Task: Extract the run of lines that starts at the top of the records below and ends at the line with "Image resolution: width=1031", keeping both ends and excluding pictures.

Dataset:
"""
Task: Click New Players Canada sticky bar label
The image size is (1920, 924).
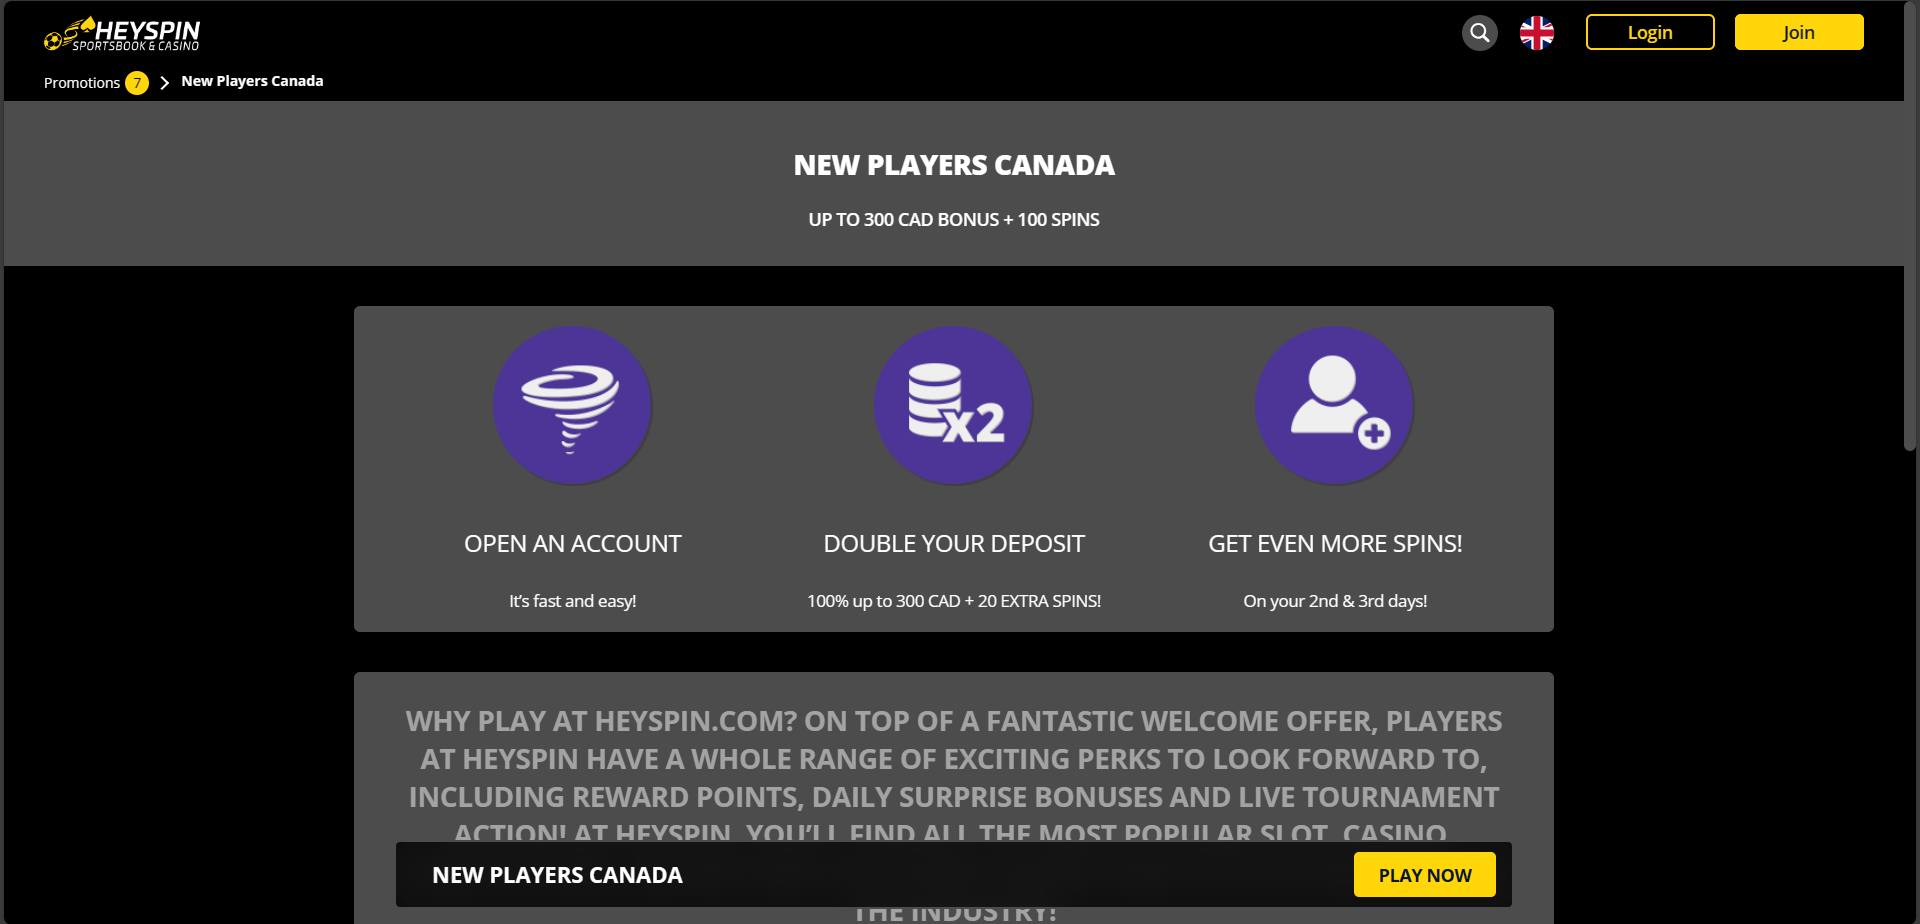Action: pos(557,875)
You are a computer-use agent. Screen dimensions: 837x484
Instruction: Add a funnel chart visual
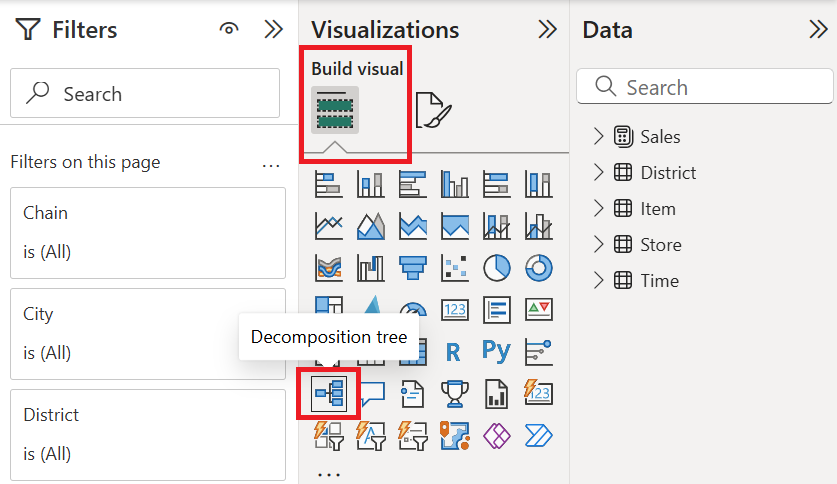[x=412, y=267]
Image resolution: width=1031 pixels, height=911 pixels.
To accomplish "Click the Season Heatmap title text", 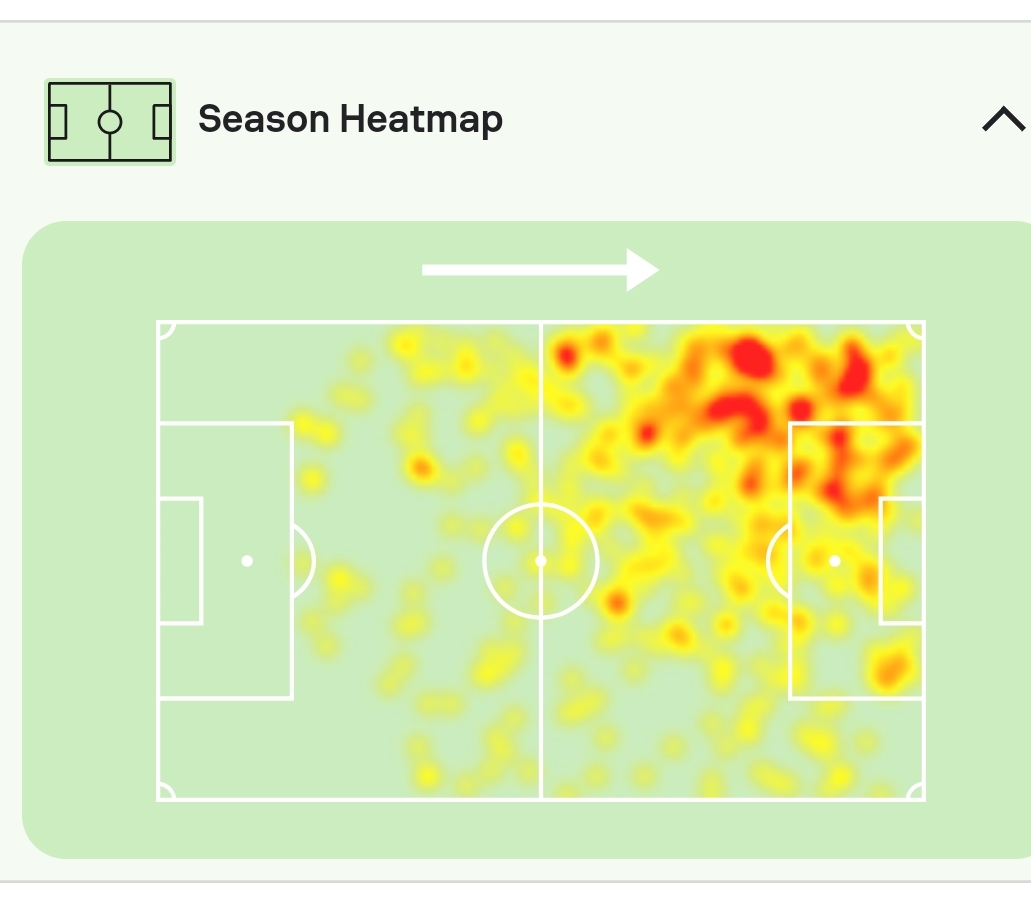I will [350, 120].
"""
Answer for this exercise:
Task: Click New Players Canada sticky bar label
The image size is (1920, 924).
Action: pos(557,875)
You are a computer-use agent. Screen dimensions: 837x484
Instruction: Add a funnel chart visual
[x=412, y=267]
Image resolution: width=1031 pixels, height=911 pixels.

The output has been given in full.